If you think the cost of commuting in New Jersey is high now, get ready, ‘cause you ain’t seen nothing yet!

According to Assemblyman John Wisniewski (D-Middlesex), chairman of the Assembly Transportation Committee, Governor Corzine’s plan “to restructure the state’s financial affairs” may translate into a tripling of highway tolls.  The Star Ledger reported that Wisniewski based his estimate on remarks by New Jersey Transportation Commissioner Kris Kolluri “that the state gasoline tax would have to jump from 14.5 cents per gallon to 58.5 cents per gallon to meet future transportation expansion and maintenance needs.”  Wisniewski noted that “[i]f administration officials know the minimum amount the motor fuels tax would need to be increased, then they also must know the minimum amount tolls must increase to meet the same goals.” 

While, as the Ledger reports, Corzine has indicated that he would rather not raise gas taxes – only doing so “as a last resort” – he nonetheless has pointed to the certainty of toll hikes, saying that “[t]here will be increases in tolls whether we implement my plan or we don’t implement my plan.”  

And his famous “plan,” as we’ve come to know over the last weeks and months and as he indicated in his recent address to the New Jersey State League of Municipalities, is his “asset monetization” plan, or “leveraging the untapped value in the state’s toll roads in order to dramatically pay down debt and create a permanent funding source for the state’s Transportation Trust Fund….”

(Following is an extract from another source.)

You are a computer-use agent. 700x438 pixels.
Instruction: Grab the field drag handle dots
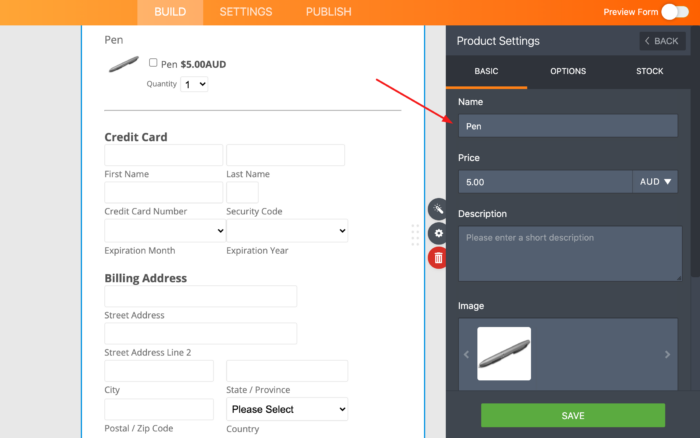pos(415,235)
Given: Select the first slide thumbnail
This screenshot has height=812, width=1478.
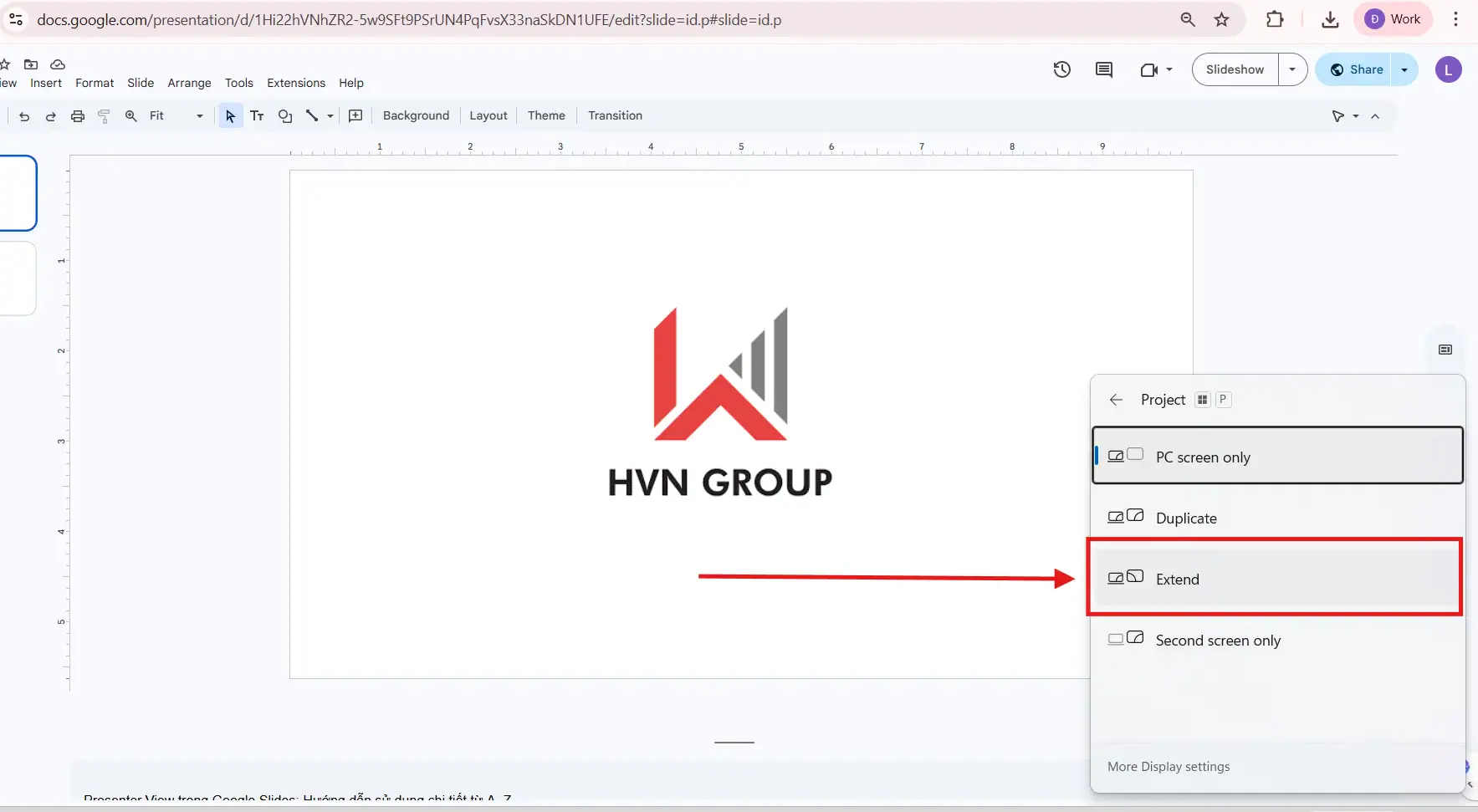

According to Somers Point attorney and radio program host Seth Grossman, “[T]here are only three ways to ‘monetize’ or get money from an asset.  You can sell it, lease it, or borrow against it.”  The governor claims he has no intention of either selling our toll roads or leasing them to a private bidder or foreign owner.  Newsday.com reports that the governor “plans to create a nonprofit agency to manage toll roads and issue bonds to bring the state a cash infusion to pay at least half of the … state debt.”  The article goes on to say that “[t]he bond would be paid back by increased tolls.”  If this plan is successful, then, get ready for the “triple toll” effect!

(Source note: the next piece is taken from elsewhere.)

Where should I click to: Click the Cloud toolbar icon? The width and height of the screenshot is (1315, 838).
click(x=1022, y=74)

While this alone is enough to draw well-deserved criticism from many legislators and concerned citizen, it is not the worst of it.  What has really caused an uproar is the mystery surrounding the governor’s plan. 

For while it’s no secret that the state is facing a serious financial crisis, with a current debt load of $33.7 billion and an annual expenditure of $3 billion – or 10% of the total state budget – simply to pay off the debt, what is a secret is a recent report from a taxpayer-funded study examining the impact of toll-hikes on reducing state debt. 

This week, Superior court Judge Linda Feinberg officially announced that Governor Corzine could keep secret an $800,000 study done by Steer Davies, and Gleave, Ltd., a private British consulting company.  Judge Feinberg agreed with the state Treasury Department’s conclusion that the report was incomplete and ruled that releasing it prior to completion “could lead to confusion of the public.” 

According to the Star Ledger, state officials paid $800,000 to the consultants, who “analyzed the toll-raising potential of the New Jersey Turnpike, Garden State Parkway and Atlantic City Expressway, as well as a stretch of Route 440 that connects the Turnpike and Parkway.”  A remaining $80,000 payment is being withheld “until the final work is done.”

While Governor Corzine and his administration shroud their work in veils of secrecy, the reality is that none of these plans – whether “asset monetization” or gas tax hikes – address the core problem facing our state: the fact that government spending is out of control.  Current fiscal politics and regulations have already driven quality businesses and thousands of residents across state lines.  Instead of trying to squeeze more money from New Jersey’s hardworking families that have already been pressed virtually dry by over-taxation, the state must begin to exercise fiscal restraint and responsibility. 

Otherwise, legislators will soon find that there is no one left to tax in the state.